You might have heard a thing or two about New York cabbies–rude, uncommunicative, can´t understand what you´re saying, that kind of thing. It doesn´t make for very good customer service or a pleasant cab ride. What´s a cab company owner to do?
Simon Garber, president and CEO of a global taxi company (New York Yellow Cab SLS Jet, Chicago Carriage Cab Company, and Moscow Taxis-in Moscow, of course), wanted to set the bar-about ten feet higher than the current benchmark-for customer service. So he founded a "cabbie charm school" in Manhattan and Chicago. He gives his drivers an intensive course on keeping cool even when the customer is losing his (or hers). He wanted his customers to experience a better ride but knew that to accomplish his goal he´d have to give his drivers some specific strategies.
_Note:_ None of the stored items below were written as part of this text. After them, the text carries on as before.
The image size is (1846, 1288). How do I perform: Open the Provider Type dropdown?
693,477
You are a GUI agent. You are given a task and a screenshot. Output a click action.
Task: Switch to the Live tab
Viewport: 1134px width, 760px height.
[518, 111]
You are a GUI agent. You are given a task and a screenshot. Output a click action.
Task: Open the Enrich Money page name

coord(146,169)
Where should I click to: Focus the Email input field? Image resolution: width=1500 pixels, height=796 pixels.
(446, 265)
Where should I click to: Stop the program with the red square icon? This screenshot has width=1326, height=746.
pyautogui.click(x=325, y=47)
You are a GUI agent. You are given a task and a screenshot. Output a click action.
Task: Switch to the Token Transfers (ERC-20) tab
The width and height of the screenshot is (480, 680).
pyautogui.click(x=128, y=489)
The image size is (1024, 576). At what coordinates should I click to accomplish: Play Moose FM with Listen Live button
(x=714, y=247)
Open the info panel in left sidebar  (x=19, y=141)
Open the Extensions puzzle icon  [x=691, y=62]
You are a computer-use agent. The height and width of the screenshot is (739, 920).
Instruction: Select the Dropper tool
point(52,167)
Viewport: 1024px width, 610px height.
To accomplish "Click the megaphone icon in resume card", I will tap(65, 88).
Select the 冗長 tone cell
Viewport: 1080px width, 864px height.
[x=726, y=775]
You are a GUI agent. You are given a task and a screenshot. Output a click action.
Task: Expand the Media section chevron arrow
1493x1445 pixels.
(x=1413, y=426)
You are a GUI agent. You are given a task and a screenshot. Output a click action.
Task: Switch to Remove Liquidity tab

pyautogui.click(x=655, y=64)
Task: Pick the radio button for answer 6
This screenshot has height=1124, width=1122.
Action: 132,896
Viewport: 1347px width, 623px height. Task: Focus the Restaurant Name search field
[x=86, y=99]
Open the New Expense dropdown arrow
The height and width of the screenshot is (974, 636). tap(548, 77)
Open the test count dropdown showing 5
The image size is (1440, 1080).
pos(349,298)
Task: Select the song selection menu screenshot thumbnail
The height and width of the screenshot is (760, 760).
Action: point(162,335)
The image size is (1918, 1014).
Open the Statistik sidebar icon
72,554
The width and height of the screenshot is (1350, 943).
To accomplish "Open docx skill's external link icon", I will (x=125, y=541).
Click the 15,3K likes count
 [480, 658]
Personally, I´ve never encountered a rude cabbie in Manhattan. My stomach has turned about three dozen times during various rides, but I´ve never felt the need to complain to management about rude behavior. Maybe I´ve been lucky. Still, it happens and that´s how you lose customers. All it takes is for one bad ride, one smart remark, and one disparaging look from the person behind the wheel to lose a customer . . . or maybe five customers. It´s still true: we like to brag about our bad experiences. It makes for colorful conversations and chances are when you open up the discussion to bad customer service someone usually has a story to add.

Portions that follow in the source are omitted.